The mĕnē (Aramaic: ; ), also mina, is an ancient Mesopotamian unit of weight for gold or silver and one of the earliest written words for money. The mĕnē, like the shekel, was also a unit of currency. Before it was used as currency, a mene was a unit of measurement, equal to 567 grams. Terms in other Mesopotamian languages include the Hebrew māneh, Aramaic mĕnē, Syriac manyā, Ugaritic mn, and Akkadian manū. The measurement was adopted by the Ancient Greeks as the mina.

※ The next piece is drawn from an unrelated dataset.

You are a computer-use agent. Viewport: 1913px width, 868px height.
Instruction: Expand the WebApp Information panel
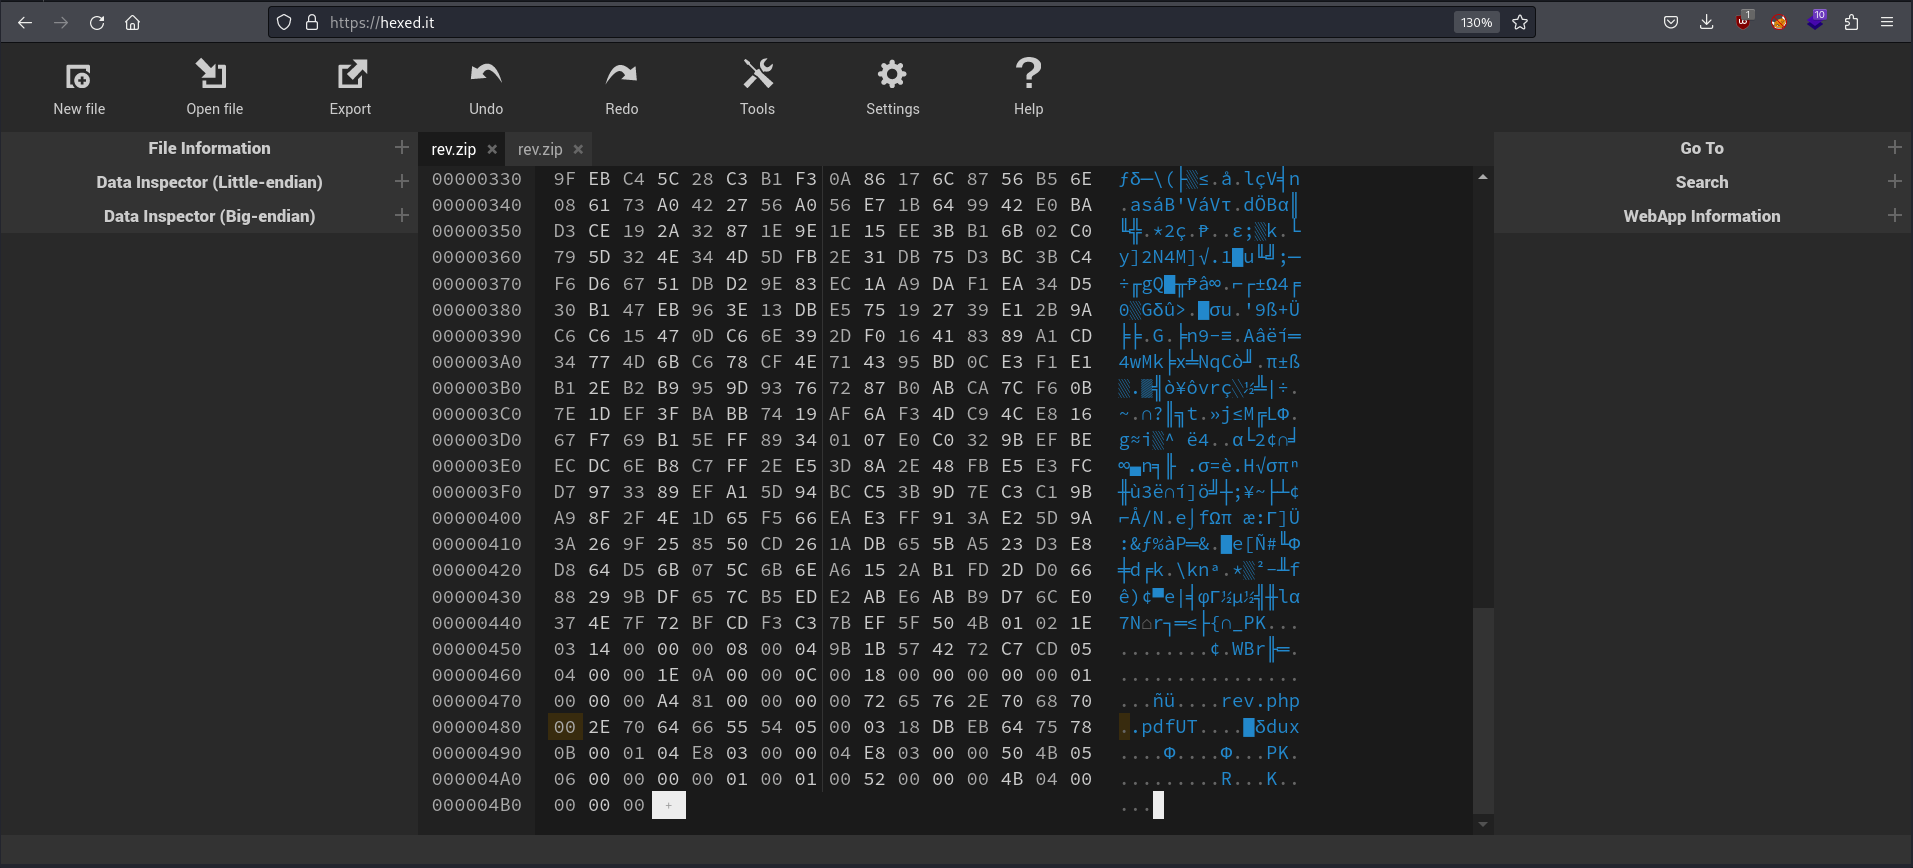click(1895, 215)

From earliest Sumerian times, a mĕnē was a unit of weight. At first, talents and shekels had not yet been introduced. By the time of Ur-Nammu, the mĕnē had a value of 1/60 talents as well as 60 shekels. or 571 grams of silver (18.358 troy ounces).

At Ugarit, a mĕnē was equivalent to fifty shekels. The prophet Ezekiel refers to a mĕnē ('maneh' in the King James Version) as sixty shekels, in the Book of Ezekiel. Jesus of Nazareth tells the "parable of the mĕnē" in Luke 19:11-27.

From the Akkadian period, 2 mĕnē was equal to 1 sila of water (cf. clepsydra, water clock).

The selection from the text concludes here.